Eve gelip anlatmıştım bunu sana. çok korkmuştum, ağlamıştım. Beni korkutan şey kıyamet günü falan değildi; hayal ettiğim o kaos içinde sensiz kalmaktı. Sen de şöyle demiştin: "merak etme, o gün geldiğinde bile ben sizi bırakmam" Nasıl rahatlamıştım.

O kadar güzeldin ki biz çocukken. Nasıl gururlanırdım sen okulun kapısından girdiğinde. "Bu güzel, asil, akıllı, gururlu kadın benim annem" Nasıl saygıyla bakardı sana komşularımız, arkadaşlarımın anneleri ve ailemizdeki diğer kadınlar...

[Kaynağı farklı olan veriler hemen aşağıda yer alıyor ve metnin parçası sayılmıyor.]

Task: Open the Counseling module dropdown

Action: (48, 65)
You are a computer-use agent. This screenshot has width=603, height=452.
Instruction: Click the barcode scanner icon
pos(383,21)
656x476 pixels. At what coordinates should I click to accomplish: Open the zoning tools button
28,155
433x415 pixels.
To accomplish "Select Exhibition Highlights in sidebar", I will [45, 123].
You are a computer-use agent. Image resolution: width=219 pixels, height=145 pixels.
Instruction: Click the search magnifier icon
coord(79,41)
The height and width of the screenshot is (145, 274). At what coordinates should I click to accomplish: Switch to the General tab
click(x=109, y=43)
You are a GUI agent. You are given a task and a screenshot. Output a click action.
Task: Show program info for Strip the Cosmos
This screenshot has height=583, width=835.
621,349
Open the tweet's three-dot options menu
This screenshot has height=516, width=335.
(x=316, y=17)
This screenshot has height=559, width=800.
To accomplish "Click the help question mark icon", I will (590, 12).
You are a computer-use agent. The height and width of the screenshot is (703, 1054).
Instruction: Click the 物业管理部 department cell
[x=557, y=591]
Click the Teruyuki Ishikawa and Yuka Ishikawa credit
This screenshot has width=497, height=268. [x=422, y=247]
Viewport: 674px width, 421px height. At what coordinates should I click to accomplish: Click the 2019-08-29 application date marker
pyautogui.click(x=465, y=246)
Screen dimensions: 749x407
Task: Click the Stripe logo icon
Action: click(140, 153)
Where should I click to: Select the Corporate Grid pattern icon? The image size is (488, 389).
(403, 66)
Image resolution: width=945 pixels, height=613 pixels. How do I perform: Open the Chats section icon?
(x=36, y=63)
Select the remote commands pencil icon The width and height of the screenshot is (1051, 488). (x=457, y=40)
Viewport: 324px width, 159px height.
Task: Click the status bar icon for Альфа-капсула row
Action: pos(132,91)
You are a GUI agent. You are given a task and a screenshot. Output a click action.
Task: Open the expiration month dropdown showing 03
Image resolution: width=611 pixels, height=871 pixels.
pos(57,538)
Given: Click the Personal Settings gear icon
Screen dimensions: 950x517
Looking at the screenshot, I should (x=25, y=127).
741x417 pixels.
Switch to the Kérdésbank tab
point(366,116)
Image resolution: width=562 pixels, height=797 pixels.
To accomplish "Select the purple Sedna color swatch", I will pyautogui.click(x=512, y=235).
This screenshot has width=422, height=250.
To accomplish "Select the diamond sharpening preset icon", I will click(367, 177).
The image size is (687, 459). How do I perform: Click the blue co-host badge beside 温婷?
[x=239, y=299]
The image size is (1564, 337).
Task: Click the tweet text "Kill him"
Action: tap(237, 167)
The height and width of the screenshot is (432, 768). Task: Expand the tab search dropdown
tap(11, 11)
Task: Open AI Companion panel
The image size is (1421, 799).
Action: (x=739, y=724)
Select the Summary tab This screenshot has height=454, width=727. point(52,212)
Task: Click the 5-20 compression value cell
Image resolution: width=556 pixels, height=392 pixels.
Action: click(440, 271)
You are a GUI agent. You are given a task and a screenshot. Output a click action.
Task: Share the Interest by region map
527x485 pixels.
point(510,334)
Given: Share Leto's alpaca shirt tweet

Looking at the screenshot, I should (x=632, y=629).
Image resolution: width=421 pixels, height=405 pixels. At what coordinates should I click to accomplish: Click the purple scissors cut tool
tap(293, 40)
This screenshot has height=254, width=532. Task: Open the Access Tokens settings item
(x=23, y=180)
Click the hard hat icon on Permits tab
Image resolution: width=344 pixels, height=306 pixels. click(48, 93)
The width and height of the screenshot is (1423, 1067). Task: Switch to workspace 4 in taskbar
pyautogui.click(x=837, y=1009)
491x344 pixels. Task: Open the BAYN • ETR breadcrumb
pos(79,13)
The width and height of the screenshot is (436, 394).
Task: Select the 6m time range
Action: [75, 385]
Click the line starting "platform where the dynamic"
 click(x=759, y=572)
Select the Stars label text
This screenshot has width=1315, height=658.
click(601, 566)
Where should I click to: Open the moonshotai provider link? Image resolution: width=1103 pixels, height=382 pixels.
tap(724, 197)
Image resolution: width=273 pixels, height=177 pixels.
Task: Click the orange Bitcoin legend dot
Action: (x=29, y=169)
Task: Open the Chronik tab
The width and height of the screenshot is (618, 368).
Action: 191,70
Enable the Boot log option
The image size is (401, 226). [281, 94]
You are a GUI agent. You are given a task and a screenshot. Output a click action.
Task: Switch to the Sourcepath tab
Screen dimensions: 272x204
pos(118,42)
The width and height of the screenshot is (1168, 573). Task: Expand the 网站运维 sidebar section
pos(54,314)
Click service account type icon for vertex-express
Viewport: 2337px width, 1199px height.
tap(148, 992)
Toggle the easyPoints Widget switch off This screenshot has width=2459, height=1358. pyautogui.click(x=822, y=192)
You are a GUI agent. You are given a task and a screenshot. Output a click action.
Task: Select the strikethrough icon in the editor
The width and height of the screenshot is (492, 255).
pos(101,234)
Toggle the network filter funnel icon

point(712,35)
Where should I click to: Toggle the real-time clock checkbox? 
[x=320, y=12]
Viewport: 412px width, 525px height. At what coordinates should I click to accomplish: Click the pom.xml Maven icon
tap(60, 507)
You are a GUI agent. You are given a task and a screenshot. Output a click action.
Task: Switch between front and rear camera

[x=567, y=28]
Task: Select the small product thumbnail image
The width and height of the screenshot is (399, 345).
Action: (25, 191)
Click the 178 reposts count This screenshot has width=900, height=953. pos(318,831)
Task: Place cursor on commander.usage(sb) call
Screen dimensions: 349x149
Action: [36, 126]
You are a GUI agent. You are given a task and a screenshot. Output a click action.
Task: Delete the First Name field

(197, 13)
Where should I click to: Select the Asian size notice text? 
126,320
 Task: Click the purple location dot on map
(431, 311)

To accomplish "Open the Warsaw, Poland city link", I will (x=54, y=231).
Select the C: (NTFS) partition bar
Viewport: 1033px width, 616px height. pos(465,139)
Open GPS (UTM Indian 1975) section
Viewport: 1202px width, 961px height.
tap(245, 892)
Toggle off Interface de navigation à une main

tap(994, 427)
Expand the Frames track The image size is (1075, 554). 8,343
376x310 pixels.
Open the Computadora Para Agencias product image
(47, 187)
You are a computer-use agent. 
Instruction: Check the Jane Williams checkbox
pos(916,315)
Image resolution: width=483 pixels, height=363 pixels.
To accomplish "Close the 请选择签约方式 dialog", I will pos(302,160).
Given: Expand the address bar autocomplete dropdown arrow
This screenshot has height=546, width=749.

Ve o kadar güzelsin ki şimdi, biz kocaman çocuklarız hala.. Senin yaşına geldiğimde senin kadar vakur, asil ve güzel görünmek istiyorum.

"Akıllı ananın deli kızı alınırmış da, deli ananın akıllı kızı alınmazmış" dersin ya hep, akıllı ananın deli kızı olmaktan duyduğum onuru ölene kadar taşıyacağım.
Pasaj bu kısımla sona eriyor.